Pilgrimage on the Prairie: What seeking the past teaches us about our present

Where are we going? Where have we been? On the trail in Glacier National Park“Although we were living a very comfortable version of the American Dream, we felt sickened by this kind of devastation and the waste that fueled it. In traveling to the Little Houses, we were also seeking an antidote to what ailed us, the way medieval pilgrims might have sought healing at a sacred shrine.” In ‘Little Log Houses for You and Me,’ an essay for Brain, Child magazine, Kimberly Meyer tells the story of taking her husband and three daughters on a journey ranging all over the Midwestern United States, through Kansas, Minnesota, and South Dakota, ending at a knobbly farm in the Missouri Ozarks.

Like many travel essays, hers is focused on a pilgrimage: to visit all the houses that writer Laura Ingalls Wilder fictionalized in her Little House on the Prairie books. What she ends up looking for, as evidenced in this quote, is something else, not just an escape back to a simpler time or a search for a simpler life in the here and now, but an explanation. Why is humankind so restless? What is it in us that craves to roam, and to settle, and to roam again? Are all wild, unsettled places destined eventually for Wal-Marts and concrete and TGI Friday restaurants?

Having read my own Ingalls Wilder books to shreds when I was a girl, I sympathize with Meyer’s obsession. The books are elegantly written, portraying the dramas of pioneer life in the best way possible: with love and simplicity and a rare grasp of language and storytelling. The Ingalls family (Wilder was Laura’s married name) were part of the mass white settlement of the frontier, a surge in the late 1800s that shoved the Native Americans further away from ancestral homelands and plowed the prairie under in the name of agriculture and civilization.

The concept of pilgrimage has always fascinated me, especially when it relates to a beloved author. It’s hard to believe that stunning writers such as Jane Austen, Willa Cather, and Fyodr Dostoevksy weren’t shaped deeply by their environments, both physical and social. In those who’ve grown up in the wilderness, or who came of age on a still-young frontier, such as Cather and Wilder, the sense of place in their books is as deep-set as the characters themselves. I see it in the writing of my own mother, who grew up on a several-hundred-acre wheat ranch in Eastern Montana. Her work, like that of Cather and Wilder and Ivan Doig, shows a sensibility for land that is ingrained and almost unconscious, and which shapes a book or essay more forcefully than any plot. It’s what makes many such novelists better observers and writers of ‘place’ than your average travel writer.

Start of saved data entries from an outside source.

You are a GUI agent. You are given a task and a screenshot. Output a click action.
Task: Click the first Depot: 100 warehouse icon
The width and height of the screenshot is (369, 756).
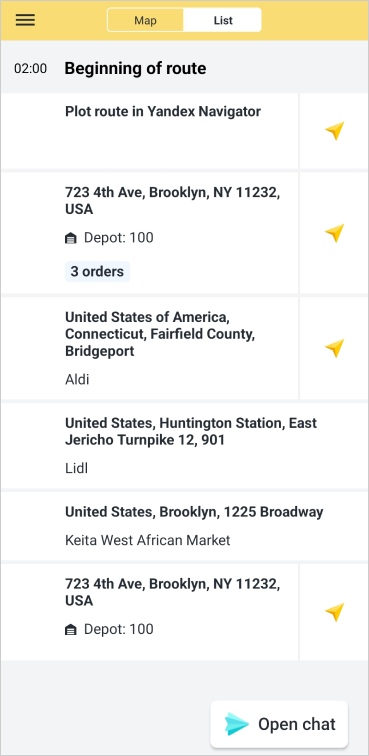coord(71,238)
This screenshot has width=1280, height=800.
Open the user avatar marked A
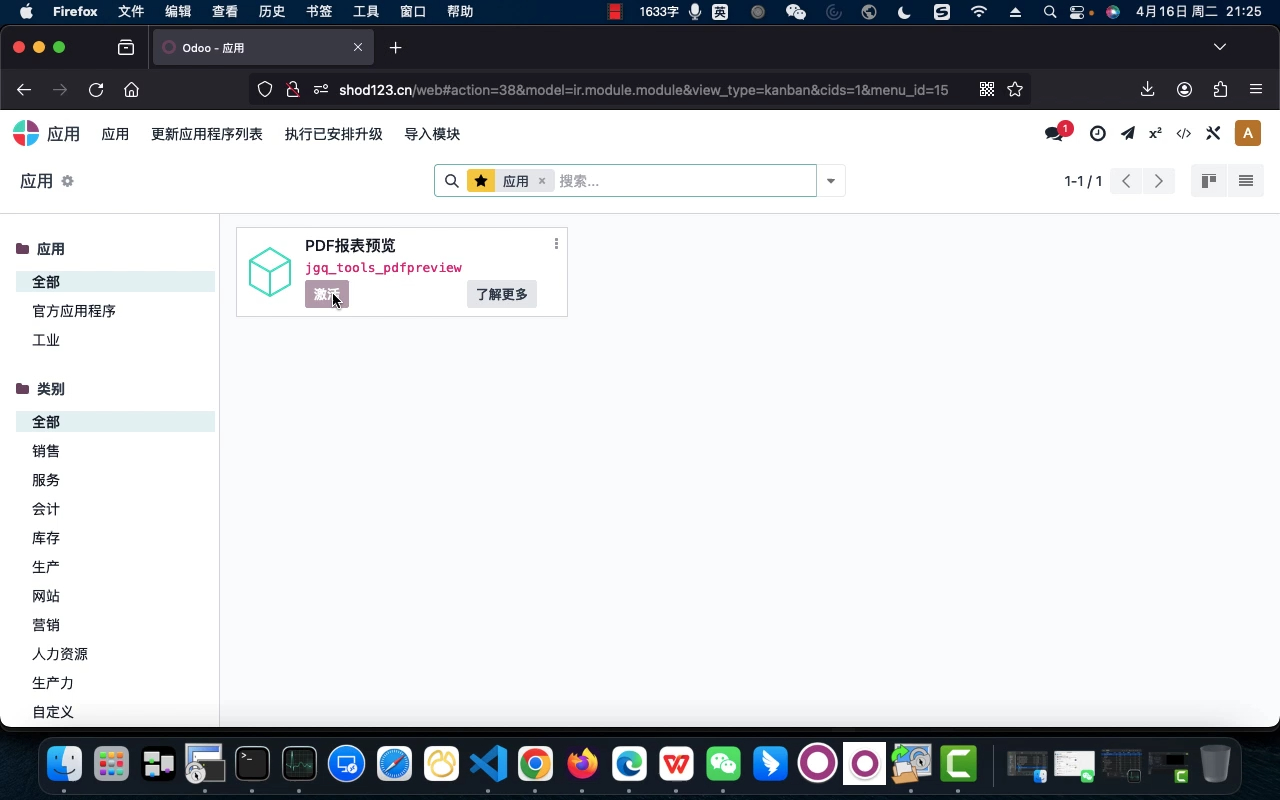tap(1247, 132)
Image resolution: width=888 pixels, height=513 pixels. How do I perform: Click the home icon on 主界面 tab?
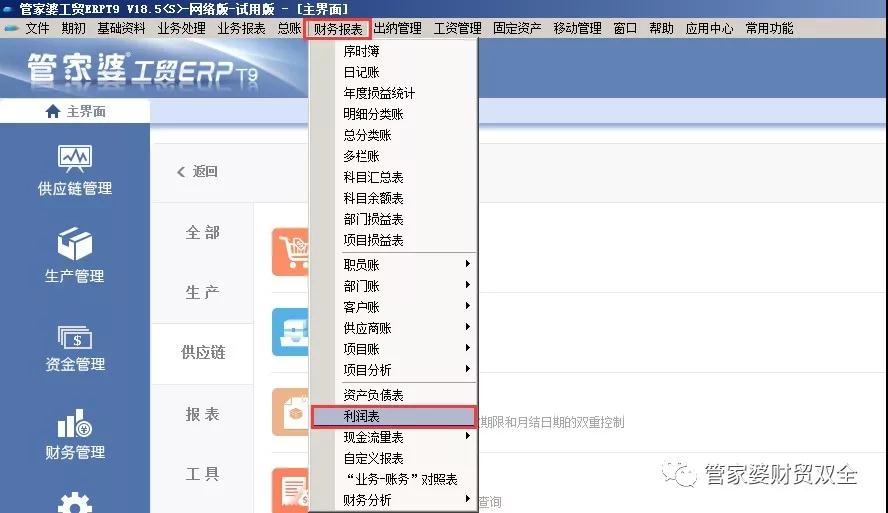click(53, 112)
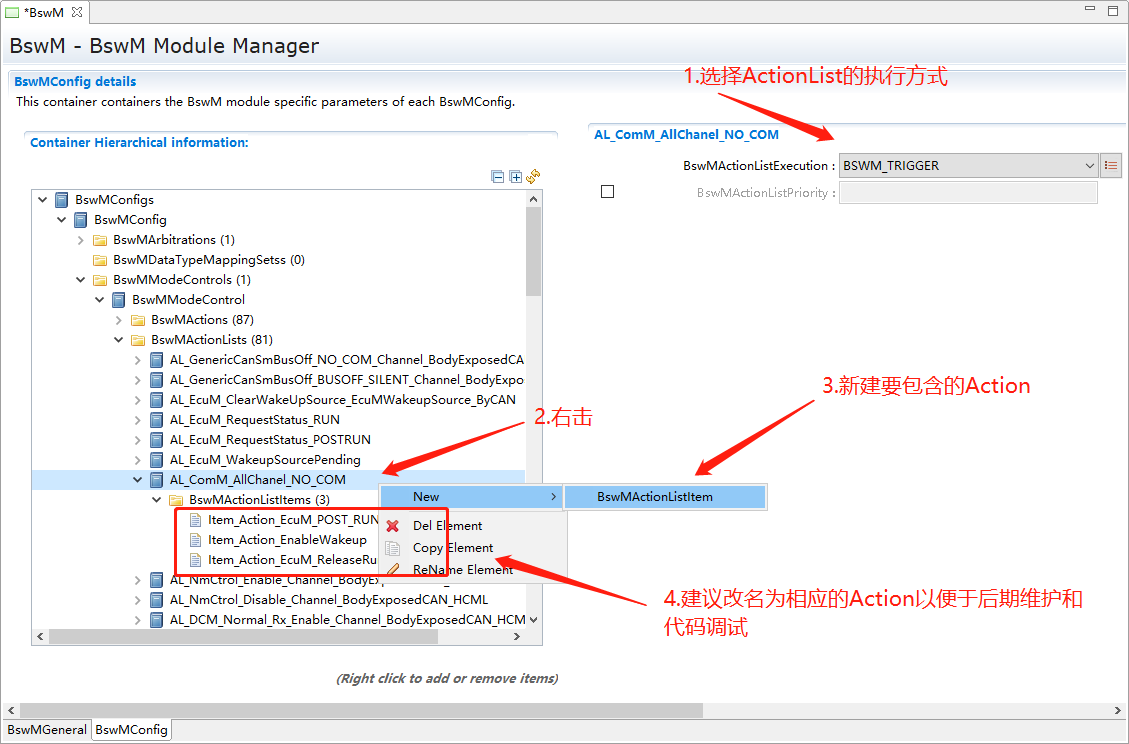
Task: Click the BswMConfigs root container icon
Action: pyautogui.click(x=62, y=200)
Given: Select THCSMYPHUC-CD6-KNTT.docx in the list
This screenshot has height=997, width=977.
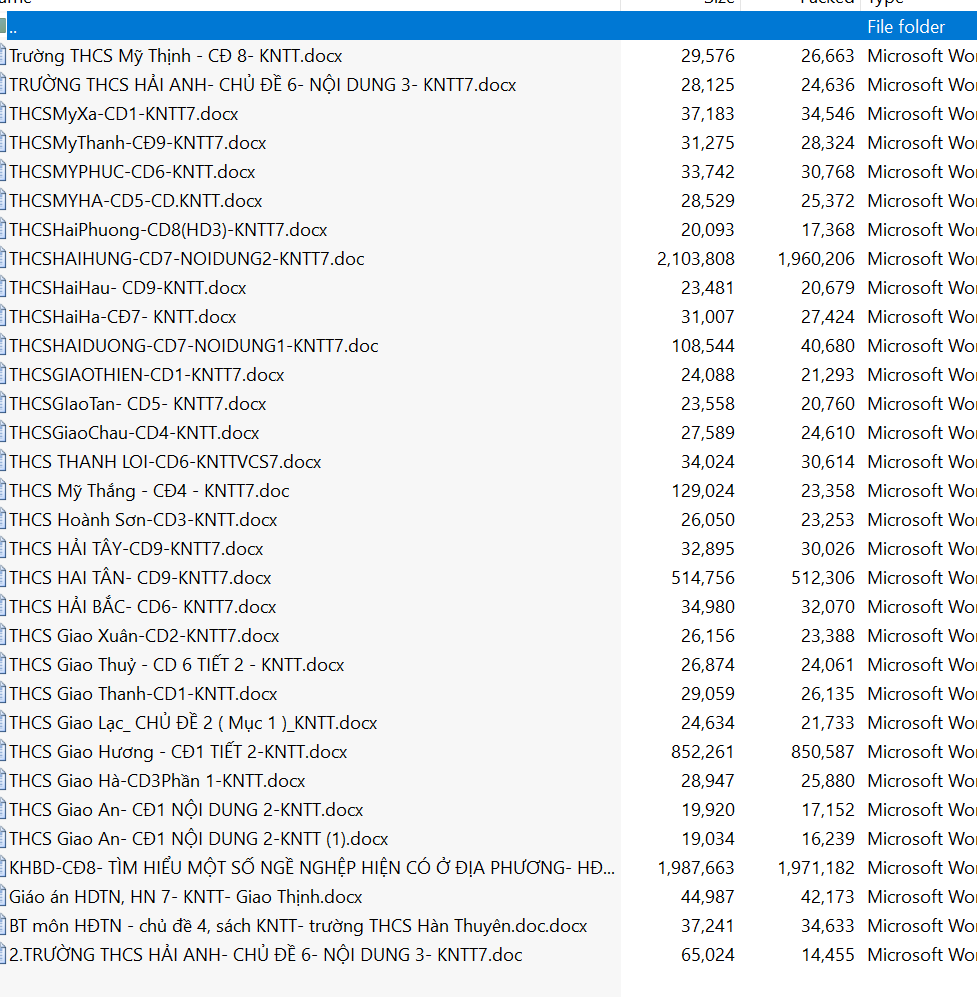Looking at the screenshot, I should pos(132,172).
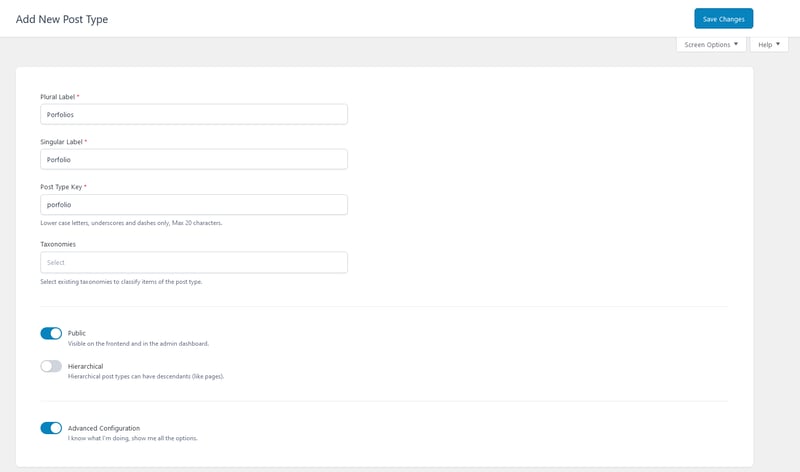Image resolution: width=800 pixels, height=472 pixels.
Task: Enable the Hierarchical toggle switch
Action: pyautogui.click(x=51, y=366)
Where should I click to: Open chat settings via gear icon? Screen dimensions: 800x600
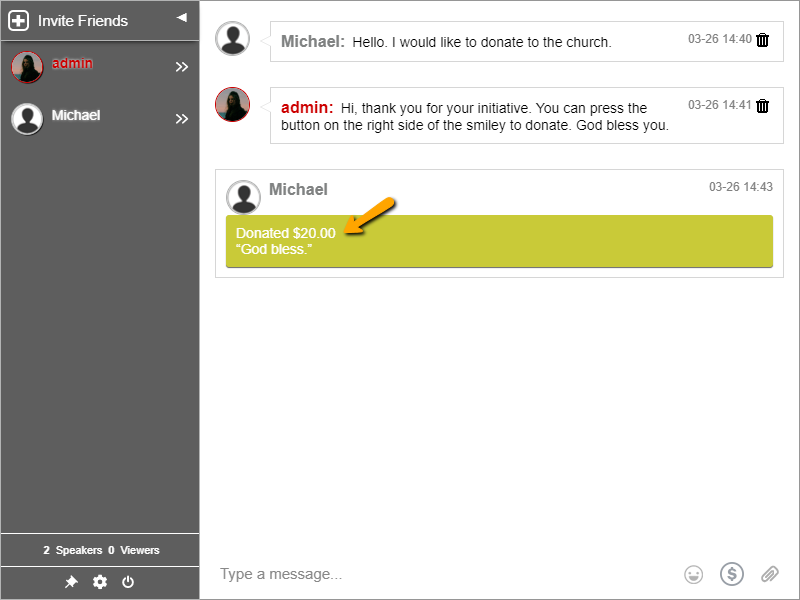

A pilgrimage such as Meyer’s is one that many of us repeat over and over in our lives. It’s an extension of the need to travel, the wanderlust. Who are we and what are we looking for are always the questions we face. In societies full of materialism, environmental devastation in the name of progress (‘progress’ by whose definition, I always wonder), ‘why is the world the way it is’ has become another. Traveling to the homes and settings of writers we love asks even more: what inspired them? Why do I fall in love with their stories over and over again? If I spend enough time standing on this spot, where they penned their best works, will I sense something of what created the person?

Pilgrimage, like more general travel itself, is often a quest for deeply personal answers. In her essay Meyer talks about the attraction that pioneer life has always held for her, but that this journey has also shown her how much she needs to teach her children. Life can be romantic in fiction, but the reality is often more difficult, whether you’re talking right now in China or 100 years ago in Kansas.

Meyer’s essay reminded me, once again, that travel is necessary for understanding, and for humankind to mature — an eventuality I still hold out for. Whether we step sideways to a culture completely foreign to us, or forward to see something of what we may become, or back to see how we got to where we are — what made us, for better or worse — it is the traveling itself that feeds our perspective and makes us, we hope, better people, more committed, somehow, to the place beneath our feet. Wherever, and whenever, that is.

In the author note at the end of her essay Meyer adds another thought to her pilgrimage, about the importance of taking road trips with your children, and of taking them camping. “Our trips,” she says, “have ended up shaping the vision we have of ourselves as a family and also deepening our understanding of this flawed but beautiful land.” As a traveler, especially a traveler with children, you couldn’t ask for more than that.

(Brain, Child is a literary magazine “for thinking mothers.” While all its content is related, somehow, to motherhood, its subjects are wide-ranging, diverse, sometimes brutally honest, and of exceptional literary quality. I recommend you find a copy and read Meyer’s travel essay for yourself.)